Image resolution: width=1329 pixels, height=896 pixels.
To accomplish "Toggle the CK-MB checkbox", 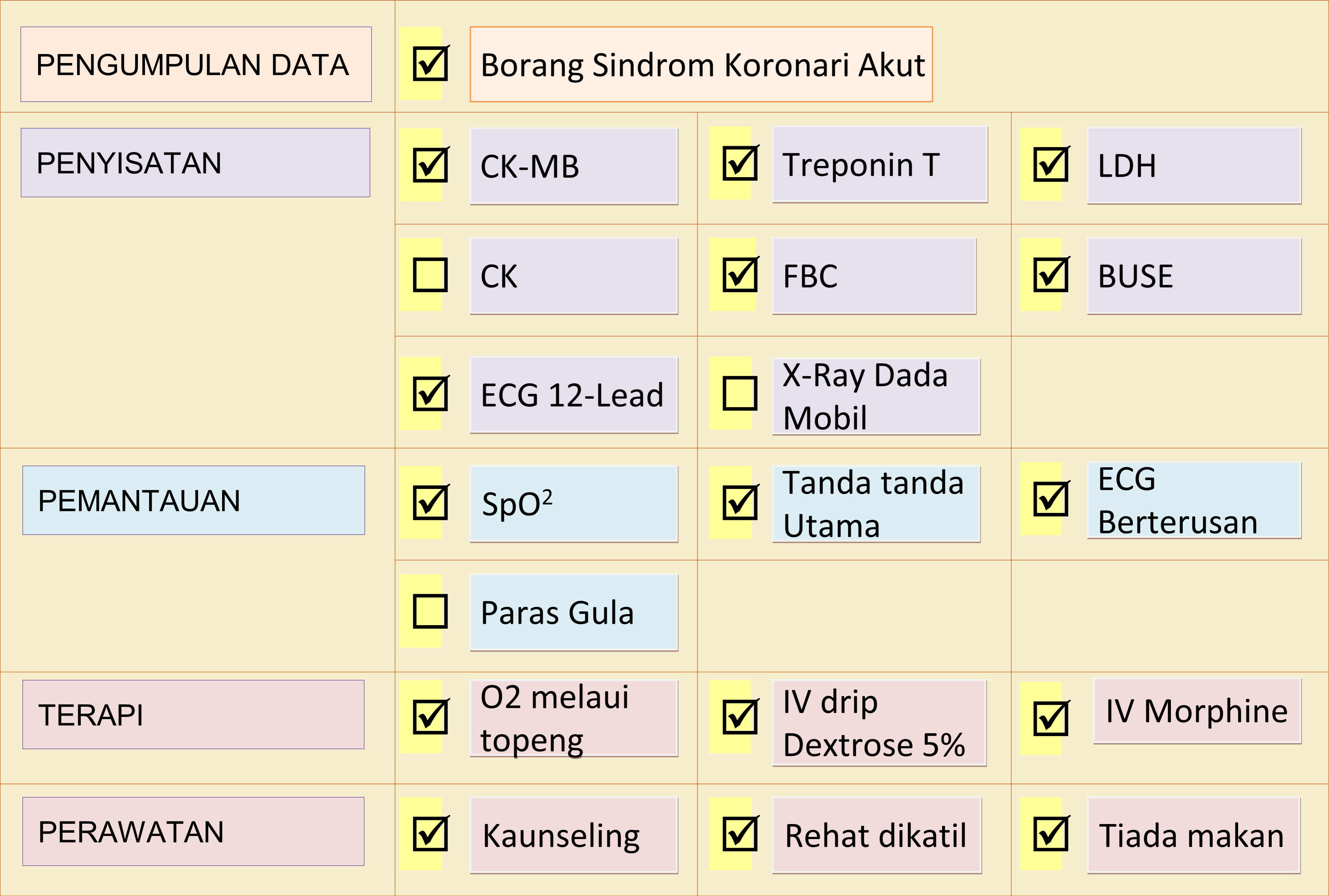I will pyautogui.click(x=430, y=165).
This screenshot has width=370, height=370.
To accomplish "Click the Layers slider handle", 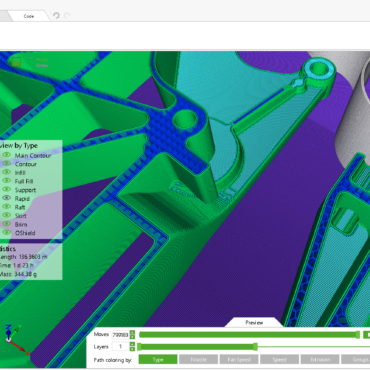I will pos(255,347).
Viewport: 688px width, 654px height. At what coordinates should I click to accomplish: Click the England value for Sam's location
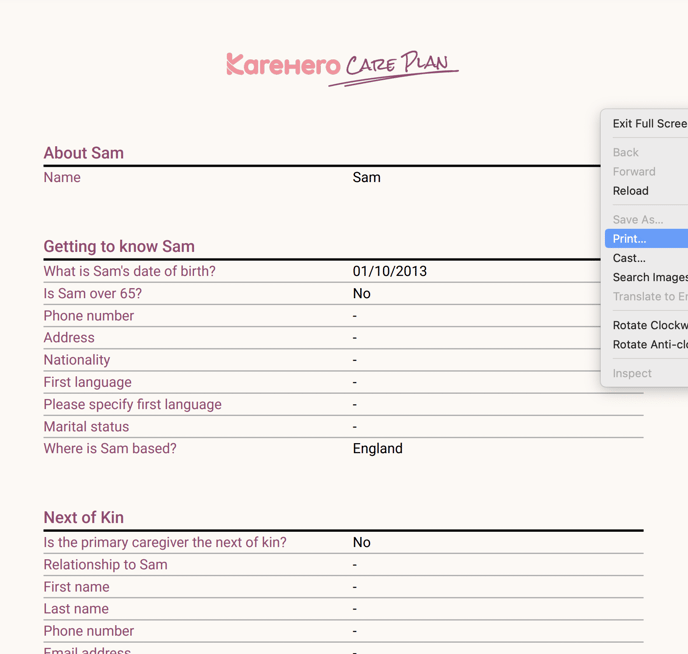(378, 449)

━━━━

* **PROBLEM TO SOLVE**
Copy exactly the lines that begin at the one containing "Viewport: 688px width, 654px" and end at the last line of the records, both included, omitting the pictures.

* **RESULT OF THE TASK**
Viewport: 688px width, 654px height. At what coordinates should I click to accomplish: Click the England value for Sam's location
(378, 449)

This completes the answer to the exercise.